_Directions for this task_
Reproduce every entry exactly as given.
[Source data — start]
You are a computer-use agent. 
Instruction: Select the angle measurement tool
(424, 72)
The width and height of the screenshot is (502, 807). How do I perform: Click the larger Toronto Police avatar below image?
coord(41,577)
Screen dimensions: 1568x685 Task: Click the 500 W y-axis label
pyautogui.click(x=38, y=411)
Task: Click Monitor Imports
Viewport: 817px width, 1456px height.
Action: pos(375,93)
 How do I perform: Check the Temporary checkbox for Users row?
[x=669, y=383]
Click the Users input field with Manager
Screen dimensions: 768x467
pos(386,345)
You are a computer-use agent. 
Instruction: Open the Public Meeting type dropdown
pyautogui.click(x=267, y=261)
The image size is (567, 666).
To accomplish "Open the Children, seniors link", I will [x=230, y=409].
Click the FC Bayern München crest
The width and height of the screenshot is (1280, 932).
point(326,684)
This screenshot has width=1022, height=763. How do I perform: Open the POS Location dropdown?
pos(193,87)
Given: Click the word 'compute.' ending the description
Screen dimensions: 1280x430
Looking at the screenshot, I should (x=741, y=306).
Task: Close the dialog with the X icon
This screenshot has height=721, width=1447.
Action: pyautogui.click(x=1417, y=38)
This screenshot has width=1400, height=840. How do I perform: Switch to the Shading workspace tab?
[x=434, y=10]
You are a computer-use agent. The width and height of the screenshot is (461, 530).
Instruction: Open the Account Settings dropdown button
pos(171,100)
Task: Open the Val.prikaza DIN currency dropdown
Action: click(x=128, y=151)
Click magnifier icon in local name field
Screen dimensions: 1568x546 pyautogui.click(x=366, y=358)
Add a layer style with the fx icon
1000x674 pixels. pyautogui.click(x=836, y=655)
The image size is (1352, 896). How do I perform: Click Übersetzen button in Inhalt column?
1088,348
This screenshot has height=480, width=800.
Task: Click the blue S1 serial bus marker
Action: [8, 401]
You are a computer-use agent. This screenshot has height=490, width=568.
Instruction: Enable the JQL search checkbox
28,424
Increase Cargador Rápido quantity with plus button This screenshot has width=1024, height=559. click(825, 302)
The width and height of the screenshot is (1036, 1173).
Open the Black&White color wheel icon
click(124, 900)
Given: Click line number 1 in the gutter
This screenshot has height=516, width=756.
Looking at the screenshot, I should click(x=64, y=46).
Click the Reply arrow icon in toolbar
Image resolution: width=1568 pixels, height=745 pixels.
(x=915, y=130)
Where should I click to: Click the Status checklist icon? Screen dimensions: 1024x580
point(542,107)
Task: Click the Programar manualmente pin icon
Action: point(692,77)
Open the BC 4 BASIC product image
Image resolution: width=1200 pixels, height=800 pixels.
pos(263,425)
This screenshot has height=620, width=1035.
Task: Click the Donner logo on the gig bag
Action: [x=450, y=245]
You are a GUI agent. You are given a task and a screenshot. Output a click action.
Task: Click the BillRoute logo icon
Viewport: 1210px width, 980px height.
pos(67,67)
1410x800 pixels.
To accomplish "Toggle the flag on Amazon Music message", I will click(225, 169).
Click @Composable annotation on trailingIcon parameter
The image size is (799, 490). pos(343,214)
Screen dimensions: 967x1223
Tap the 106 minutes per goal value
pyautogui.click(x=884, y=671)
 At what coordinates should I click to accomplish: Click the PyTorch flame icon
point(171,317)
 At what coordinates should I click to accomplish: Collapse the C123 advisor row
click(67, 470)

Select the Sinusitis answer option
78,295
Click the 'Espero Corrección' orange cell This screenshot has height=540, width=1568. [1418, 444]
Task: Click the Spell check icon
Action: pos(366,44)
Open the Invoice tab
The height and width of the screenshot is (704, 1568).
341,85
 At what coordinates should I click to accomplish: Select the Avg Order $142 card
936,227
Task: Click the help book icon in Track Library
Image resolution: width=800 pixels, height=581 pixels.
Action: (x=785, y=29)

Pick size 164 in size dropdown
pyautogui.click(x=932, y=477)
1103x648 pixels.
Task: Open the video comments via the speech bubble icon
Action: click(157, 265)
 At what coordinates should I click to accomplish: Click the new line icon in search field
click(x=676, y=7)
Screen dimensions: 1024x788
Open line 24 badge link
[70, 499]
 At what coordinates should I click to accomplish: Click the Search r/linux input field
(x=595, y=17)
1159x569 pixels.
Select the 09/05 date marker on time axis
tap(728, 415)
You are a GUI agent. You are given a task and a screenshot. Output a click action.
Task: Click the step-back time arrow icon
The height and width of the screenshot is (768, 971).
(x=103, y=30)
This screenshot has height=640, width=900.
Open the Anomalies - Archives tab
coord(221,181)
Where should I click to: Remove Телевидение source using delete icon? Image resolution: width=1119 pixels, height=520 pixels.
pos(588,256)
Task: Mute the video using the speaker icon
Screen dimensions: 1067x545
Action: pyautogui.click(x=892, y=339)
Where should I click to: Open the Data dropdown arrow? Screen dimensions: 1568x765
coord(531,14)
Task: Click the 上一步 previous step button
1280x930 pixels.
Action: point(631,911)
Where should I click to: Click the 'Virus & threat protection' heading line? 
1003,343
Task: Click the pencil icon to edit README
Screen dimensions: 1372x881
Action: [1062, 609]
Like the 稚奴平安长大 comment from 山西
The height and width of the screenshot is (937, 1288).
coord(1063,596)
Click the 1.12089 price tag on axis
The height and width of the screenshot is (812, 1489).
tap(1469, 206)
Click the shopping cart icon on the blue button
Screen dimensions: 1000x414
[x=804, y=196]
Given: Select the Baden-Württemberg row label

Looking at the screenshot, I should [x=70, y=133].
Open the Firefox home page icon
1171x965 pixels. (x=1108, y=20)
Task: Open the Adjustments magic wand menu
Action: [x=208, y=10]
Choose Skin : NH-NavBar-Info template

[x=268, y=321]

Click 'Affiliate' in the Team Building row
[Source data — finish]
_Your response_
You are a computer-use agent. 
Instruction: Select the angle measurement tool
(424, 72)
The width and height of the screenshot is (502, 807). How do I perform: Click the larger Toronto Police avatar below image?
coord(41,577)
Screen dimensions: 1568x685 Task: Click the 500 W y-axis label
pyautogui.click(x=38, y=411)
Task: Click Monitor Imports
Viewport: 817px width, 1456px height.
Action: pos(375,93)
 How do I perform: Check the Temporary checkbox for Users row?
[x=669, y=383]
Click the Users input field with Manager
Screen dimensions: 768x467
pos(386,345)
You are a computer-use agent. 
Instruction: Open the Public Meeting type dropdown
pyautogui.click(x=267, y=261)
The image size is (567, 666).
To accomplish "Open the Children, seniors link", I will [x=230, y=409].
Click the FC Bayern München crest
The width and height of the screenshot is (1280, 932).
point(326,684)
This screenshot has width=1022, height=763. How do I perform: Open the POS Location dropdown?
pos(193,87)
Given: Click the word 'compute.' ending the description
Screen dimensions: 1280x430
Looking at the screenshot, I should (x=741, y=306).
Task: Close the dialog with the X icon
This screenshot has height=721, width=1447.
Action: pyautogui.click(x=1417, y=38)
This screenshot has width=1400, height=840. How do I perform: Switch to the Shading workspace tab?
[x=434, y=10]
You are a computer-use agent. The width and height of the screenshot is (461, 530).
Instruction: Open the Account Settings dropdown button
pos(171,100)
Task: Open the Val.prikaza DIN currency dropdown
Action: click(x=128, y=151)
Click magnifier icon in local name field
Screen dimensions: 1568x546 pyautogui.click(x=366, y=358)
Add a layer style with the fx icon
1000x674 pixels. pyautogui.click(x=836, y=655)
The image size is (1352, 896). How do I perform: Click Übersetzen button in Inhalt column?
1088,348
This screenshot has height=480, width=800.
Task: Click the blue S1 serial bus marker
Action: [8, 401]
You are a computer-use agent. This screenshot has height=490, width=568.
Instruction: Enable the JQL search checkbox
28,424
Increase Cargador Rápido quantity with plus button This screenshot has width=1024, height=559. click(825, 302)
The width and height of the screenshot is (1036, 1173).
Open the Black&White color wheel icon
click(124, 900)
Given: Click line number 1 in the gutter
This screenshot has height=516, width=756.
Looking at the screenshot, I should click(x=64, y=46).
Click the Reply arrow icon in toolbar
Image resolution: width=1568 pixels, height=745 pixels.
(x=915, y=130)
Where should I click to: Click the Status checklist icon? Screen dimensions: 1024x580
point(542,107)
Task: Click the Programar manualmente pin icon
Action: point(692,77)
Open the BC 4 BASIC product image
Image resolution: width=1200 pixels, height=800 pixels.
pos(263,425)
This screenshot has height=620, width=1035.
Task: Click the Donner logo on the gig bag
Action: [x=450, y=245]
You are a GUI agent. You are given a task and a screenshot. Output a click action.
Task: Click the BillRoute logo icon
Viewport: 1210px width, 980px height.
pos(67,67)
1410x800 pixels.
To accomplish "Toggle the flag on Amazon Music message", I will click(225, 169).
Click @Composable annotation on trailingIcon parameter
The image size is (799, 490). pos(343,214)
Screen dimensions: 967x1223
Tap the 106 minutes per goal value
pyautogui.click(x=884, y=671)
 At what coordinates should I click to accomplish: Click the PyTorch flame icon
point(171,317)
 At what coordinates should I click to accomplish: Collapse the C123 advisor row
click(67, 470)

Select the Sinusitis answer option
78,295
Click the 'Espero Corrección' orange cell This screenshot has height=540, width=1568. [1418, 444]
Task: Click the Spell check icon
Action: pos(366,44)
Open the Invoice tab
The height and width of the screenshot is (704, 1568).
341,85
 At what coordinates should I click to accomplish: Select the Avg Order $142 card
936,227
Task: Click the help book icon in Track Library
Image resolution: width=800 pixels, height=581 pixels.
Action: (x=785, y=29)

Pick size 164 in size dropdown
pyautogui.click(x=932, y=477)
1103x648 pixels.
Task: Open the video comments via the speech bubble icon
Action: click(157, 265)
 At what coordinates should I click to accomplish: Click the new line icon in search field
click(x=676, y=7)
Screen dimensions: 1024x788
Open line 24 badge link
[70, 499]
 At what coordinates should I click to accomplish: Click the Search r/linux input field
(x=595, y=17)
1159x569 pixels.
Select the 09/05 date marker on time axis
tap(728, 415)
You are a GUI agent. You are given a task and a screenshot. Output a click action.
Task: Click the step-back time arrow icon
The height and width of the screenshot is (768, 971).
(x=103, y=30)
This screenshot has height=640, width=900.
Open the Anomalies - Archives tab
coord(221,181)
Where should I click to: Remove Телевидение source using delete icon? Image resolution: width=1119 pixels, height=520 pixels.
pos(588,256)
Task: Mute the video using the speaker icon
Screen dimensions: 1067x545
Action: pyautogui.click(x=892, y=339)
Where should I click to: Open the Data dropdown arrow? Screen dimensions: 1568x765
coord(531,14)
Task: Click the 上一步 previous step button
1280x930 pixels.
Action: point(631,911)
Where should I click to: Click the 'Virus & threat protection' heading line? 
1003,343
Task: Click the pencil icon to edit README
Screen dimensions: 1372x881
Action: [1062, 609]
Like the 稚奴平安长大 comment from 山西
The height and width of the screenshot is (937, 1288).
coord(1063,596)
Click the 1.12089 price tag on axis
The height and width of the screenshot is (812, 1489).
tap(1469, 206)
Click the shopping cart icon on the blue button
Screen dimensions: 1000x414
[x=804, y=196]
Given: Select the Baden-Württemberg row label

Looking at the screenshot, I should [x=70, y=133].
Open the Firefox home page icon
1171x965 pixels. (x=1108, y=20)
Task: Open the Adjustments magic wand menu
Action: [x=208, y=10]
Choose Skin : NH-NavBar-Info template

[x=268, y=321]

Click 'Affiliate' in the Team Building row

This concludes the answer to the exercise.